AUFGABENSTELLUNG: Zählen Sie die Zeilen unten, in denen die Zeichenfolge „height“ vorkommt, und nennen Sie ausschließlich deren Anzahl. Beachten Sie dabei die Groß- und Kleinschreibung.

::::::::::

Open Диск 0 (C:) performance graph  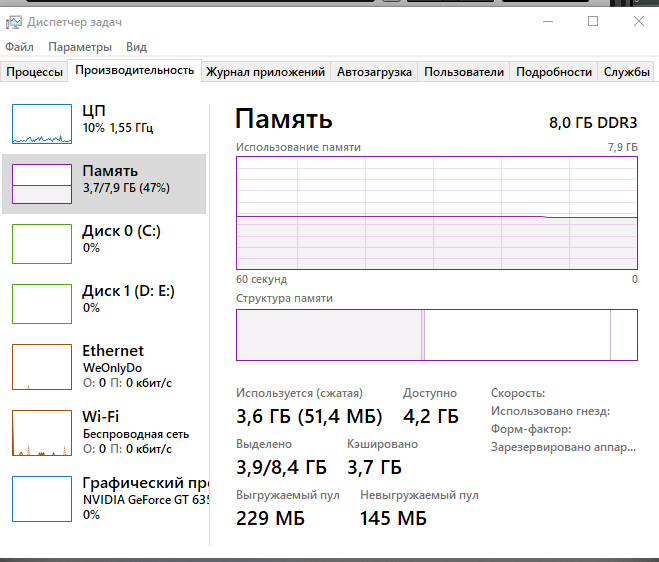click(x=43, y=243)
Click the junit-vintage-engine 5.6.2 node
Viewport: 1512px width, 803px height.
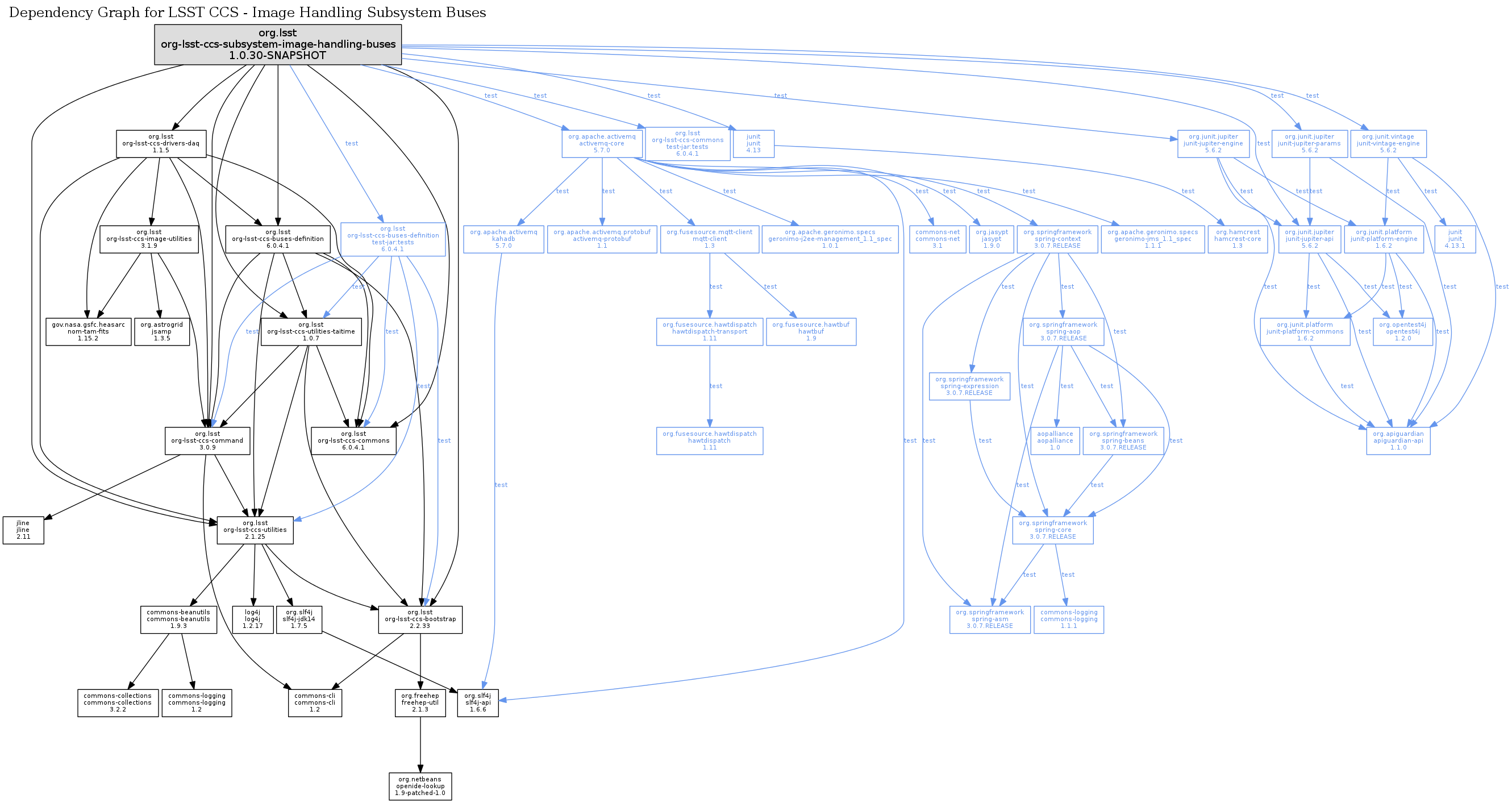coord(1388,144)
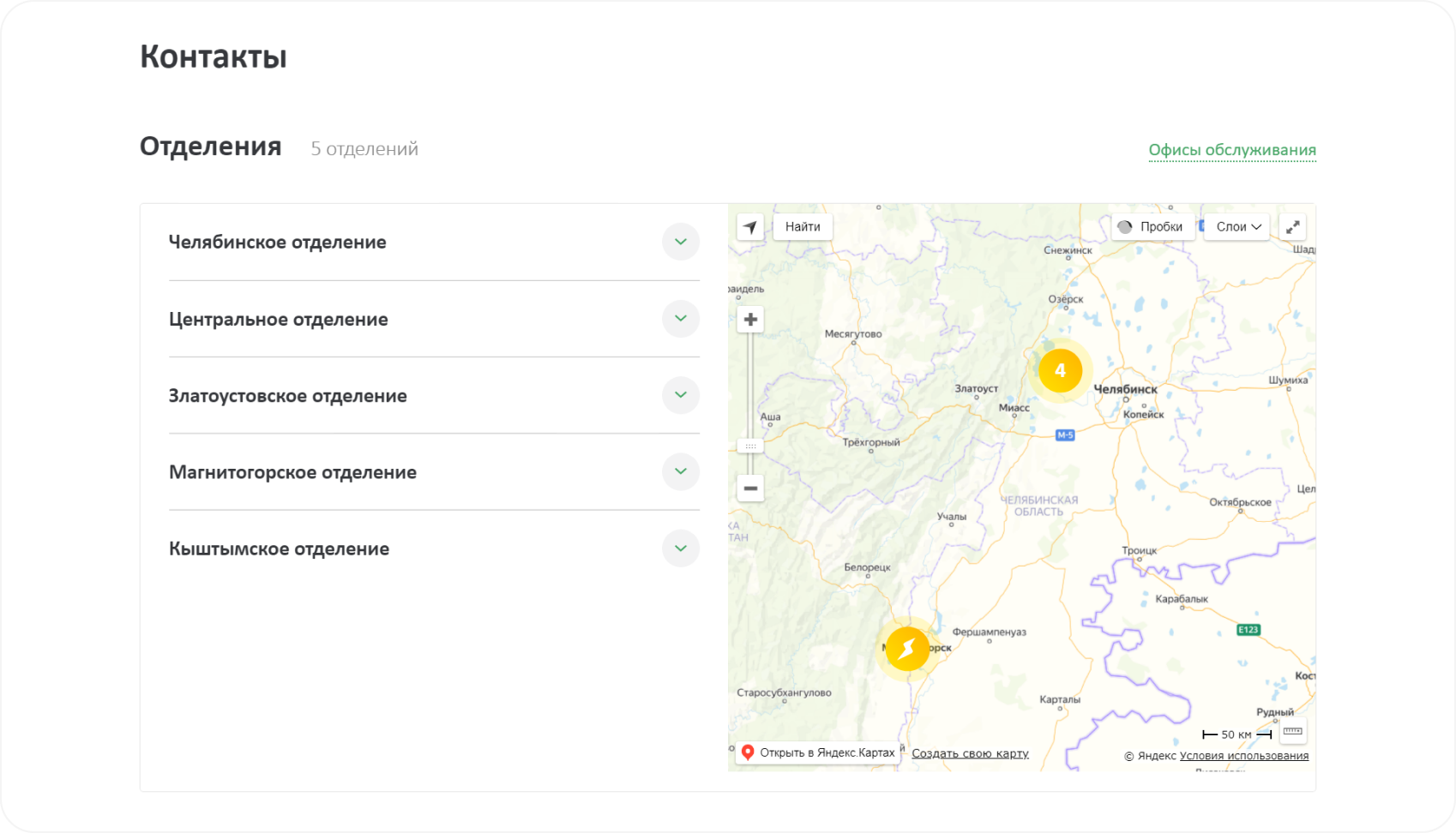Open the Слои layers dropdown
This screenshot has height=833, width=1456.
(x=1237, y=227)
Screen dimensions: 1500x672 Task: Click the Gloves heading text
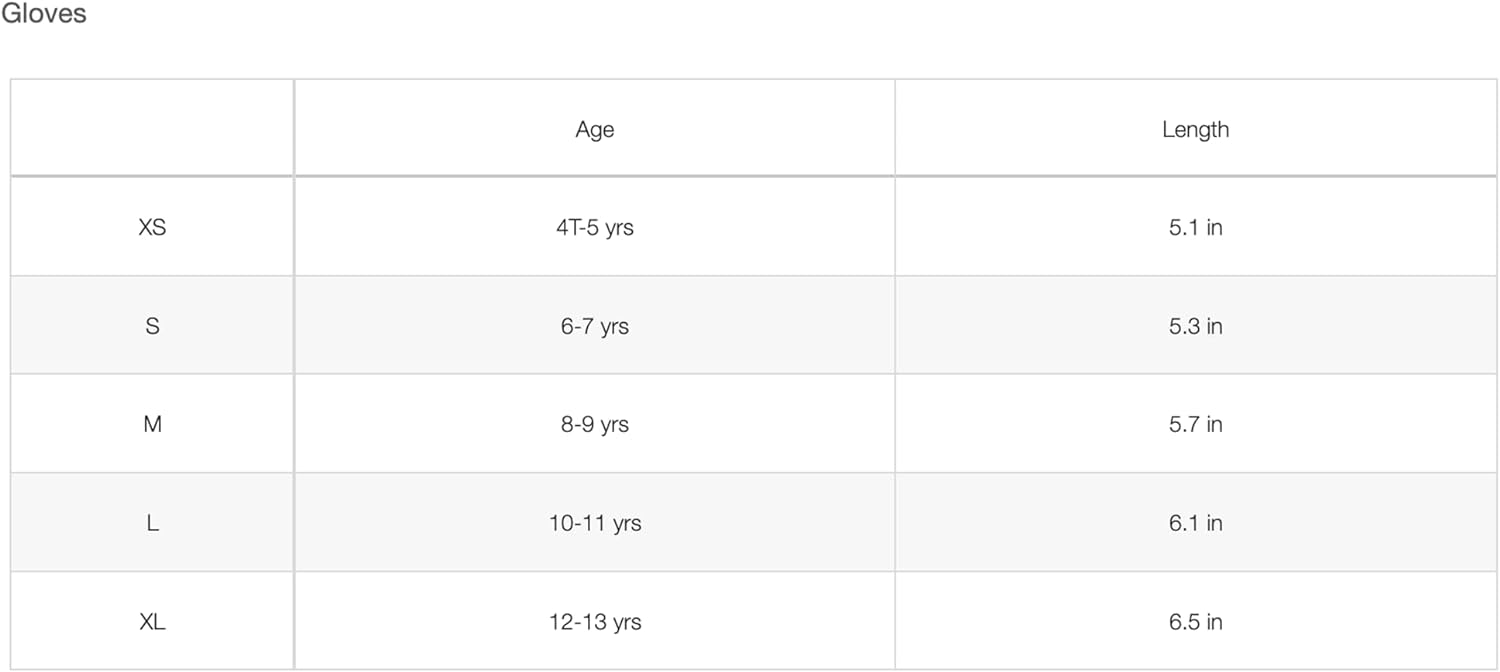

::::::::::

LÖSUNG: 2